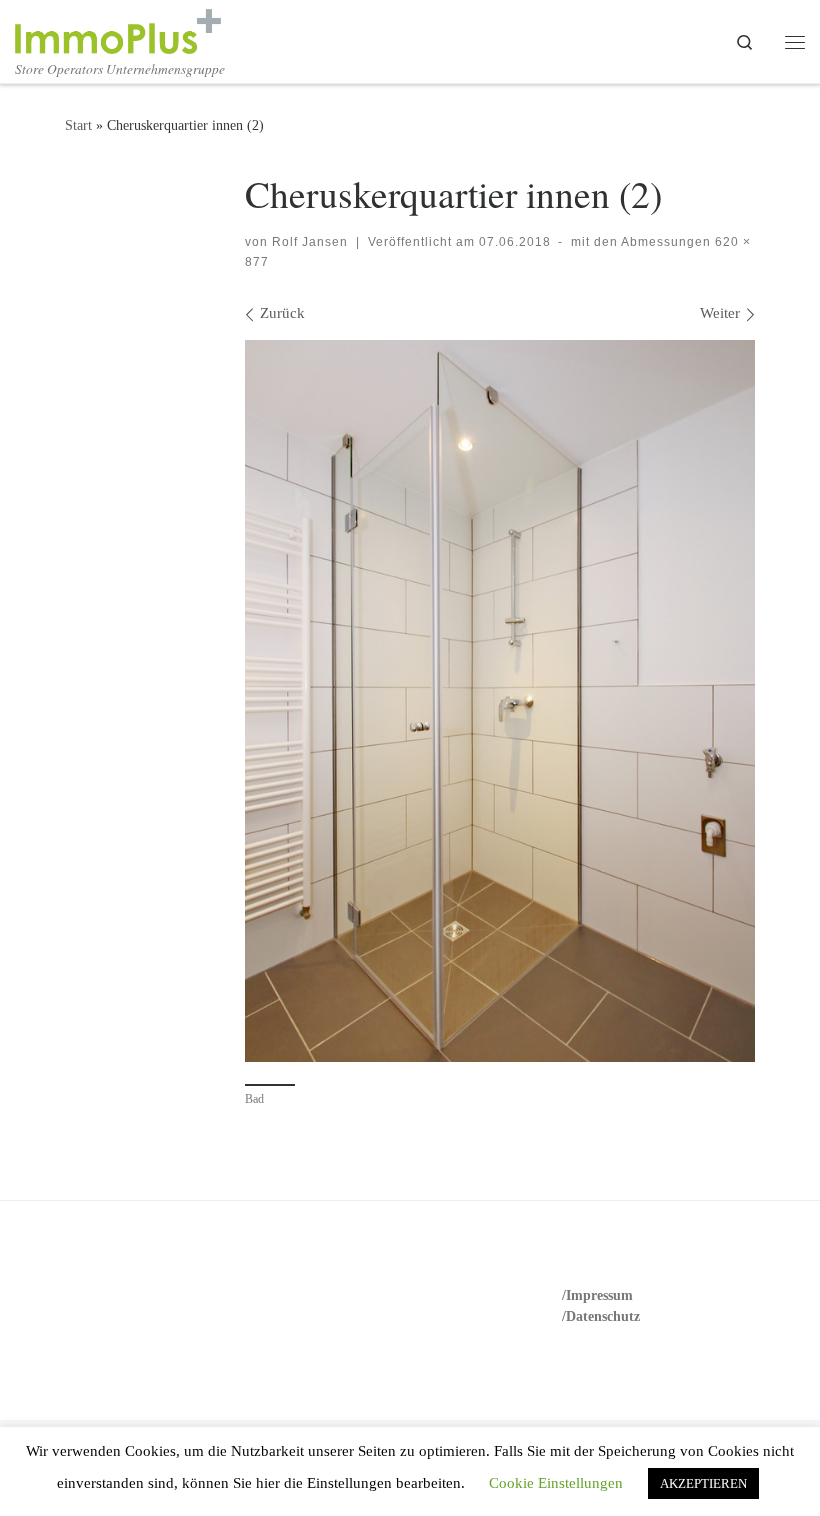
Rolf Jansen (310, 242)
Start (78, 125)
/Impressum (597, 1295)
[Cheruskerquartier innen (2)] (500, 700)
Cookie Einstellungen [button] (556, 1483)
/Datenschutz (601, 1316)
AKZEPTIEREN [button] (703, 1483)
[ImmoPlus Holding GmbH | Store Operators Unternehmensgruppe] (118, 28)
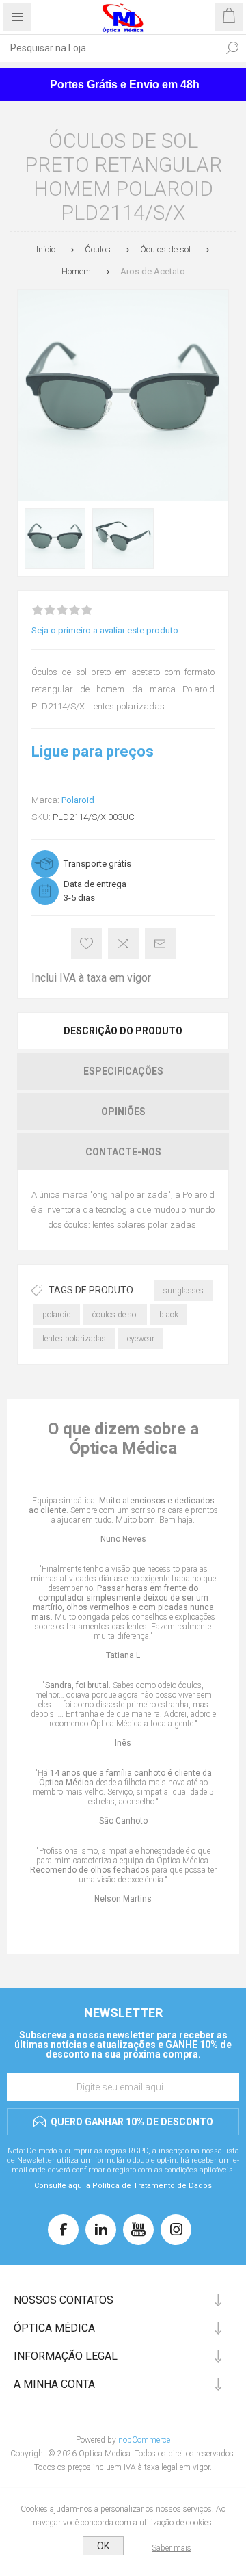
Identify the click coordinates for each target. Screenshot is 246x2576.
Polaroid (78, 800)
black (168, 1314)
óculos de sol (115, 1314)
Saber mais (171, 2548)
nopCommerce (144, 2440)
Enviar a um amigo (160, 943)
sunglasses (183, 1291)
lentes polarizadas (74, 1338)
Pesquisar (232, 48)
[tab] (123, 1030)
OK (103, 2545)
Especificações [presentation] (123, 1071)
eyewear (140, 1338)
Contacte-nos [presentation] (123, 1151)
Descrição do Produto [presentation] (123, 1030)
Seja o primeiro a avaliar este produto (104, 630)
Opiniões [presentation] (123, 1111)
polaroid (56, 1314)
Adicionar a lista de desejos (86, 943)
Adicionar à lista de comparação (123, 943)
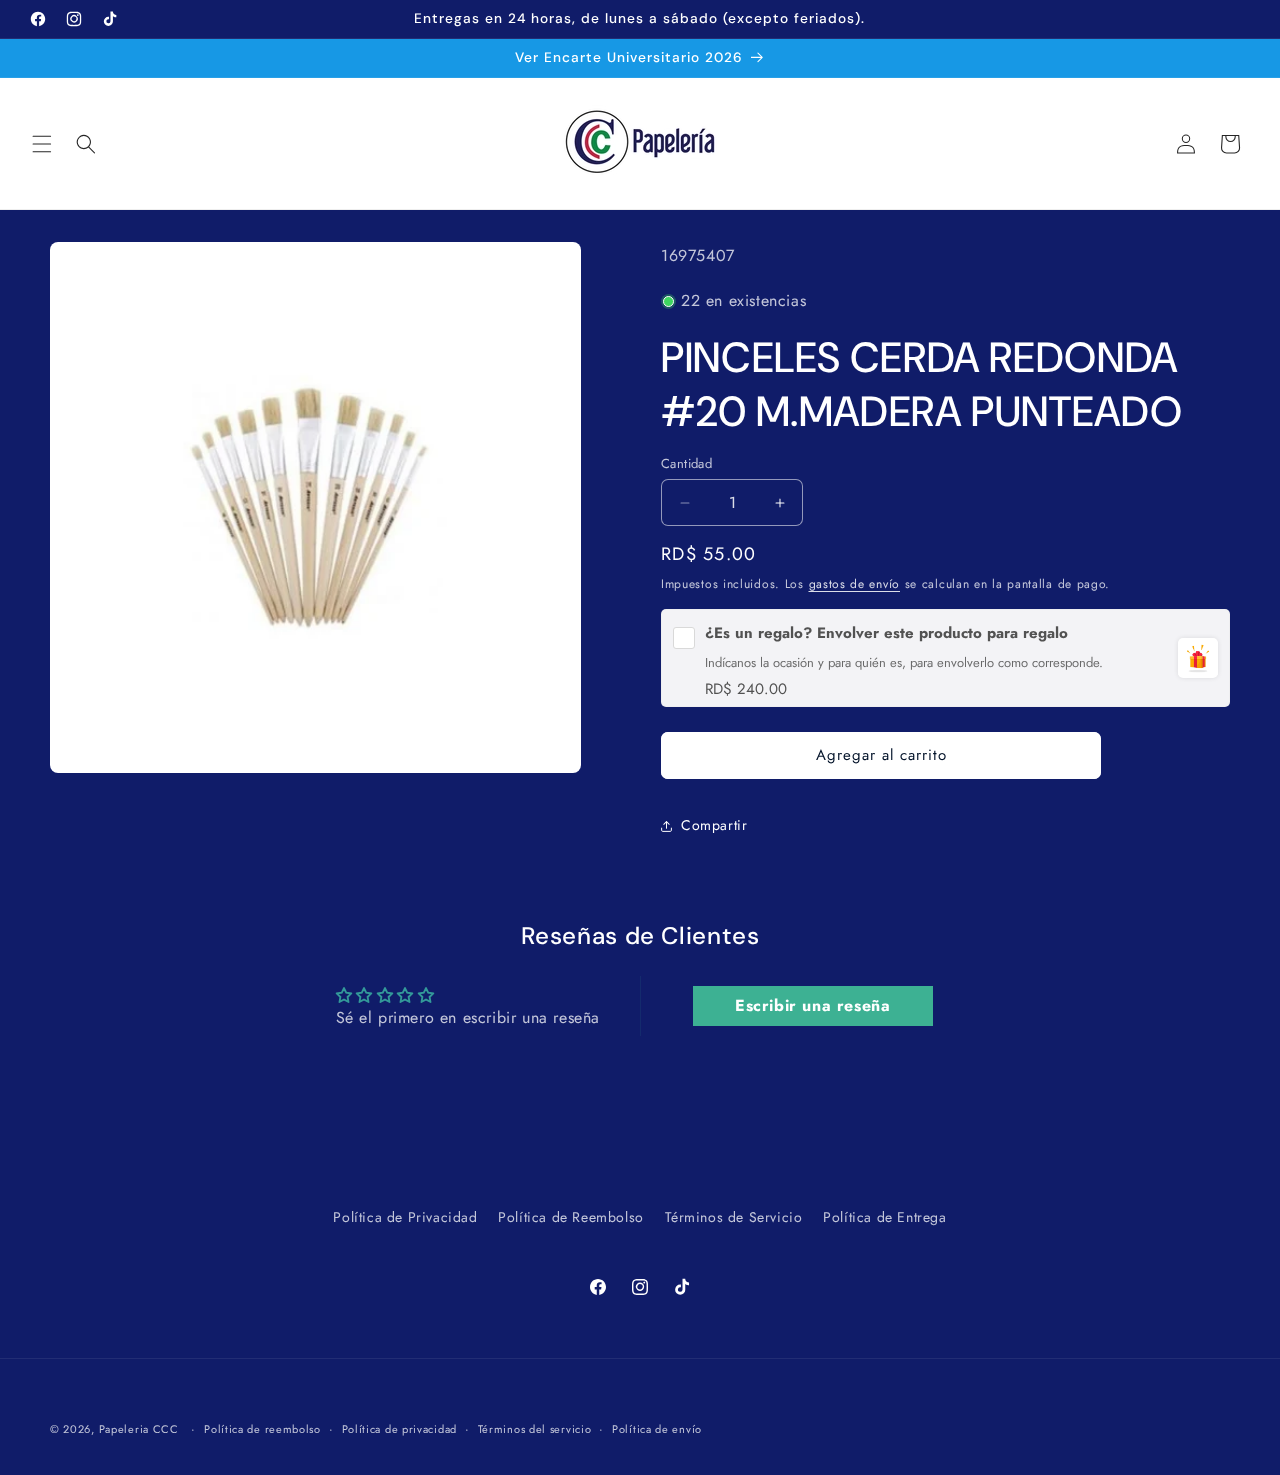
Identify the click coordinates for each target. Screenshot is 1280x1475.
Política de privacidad (399, 1428)
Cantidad (686, 463)
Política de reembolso (262, 1428)
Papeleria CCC (139, 1429)
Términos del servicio (535, 1428)
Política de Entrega (884, 1217)
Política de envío (657, 1428)
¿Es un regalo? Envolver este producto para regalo (886, 633)
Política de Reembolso (571, 1217)
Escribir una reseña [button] (812, 1005)
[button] (42, 144)
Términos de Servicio (734, 1217)
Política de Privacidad (405, 1217)
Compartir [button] (714, 825)
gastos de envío (855, 584)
------
Take the lines from the one containing "sunglasses (183, 1291)" through the final line of the listing above and print them exactly, including both ends but no pictures.

• PROBLEM SOLUTION:
sunglasses (183, 1291)
lentes polarizadas (74, 1338)
Pesquisar (232, 48)
[tab] (123, 1030)
OK (103, 2545)
Especificações [presentation] (123, 1071)
eyewear (140, 1338)
Contacte-nos [presentation] (123, 1151)
Descrição do Produto [presentation] (123, 1030)
Seja o primeiro a avaliar este produto (104, 630)
Opiniões [presentation] (123, 1111)
polaroid (56, 1314)
Adicionar a lista de desejos (86, 943)
Adicionar à lista de comparação (123, 943)
Identify the click coordinates for each target. Screenshot is 1280x1475.
Política de privacidad (399, 1428)
Cantidad (686, 463)
Política de reembolso (262, 1428)
Papeleria CCC (139, 1429)
Términos del servicio (535, 1428)
Política de Entrega (884, 1217)
Política de envío (657, 1428)
¿Es un regalo? Envolver este producto para regalo (886, 633)
Política de Reembolso (571, 1217)
Escribir una reseña [button] (812, 1005)
[button] (42, 144)
Términos de Servicio (734, 1217)
Política de Privacidad (405, 1217)
Compartir [button] (714, 825)
gastos de envío (855, 584)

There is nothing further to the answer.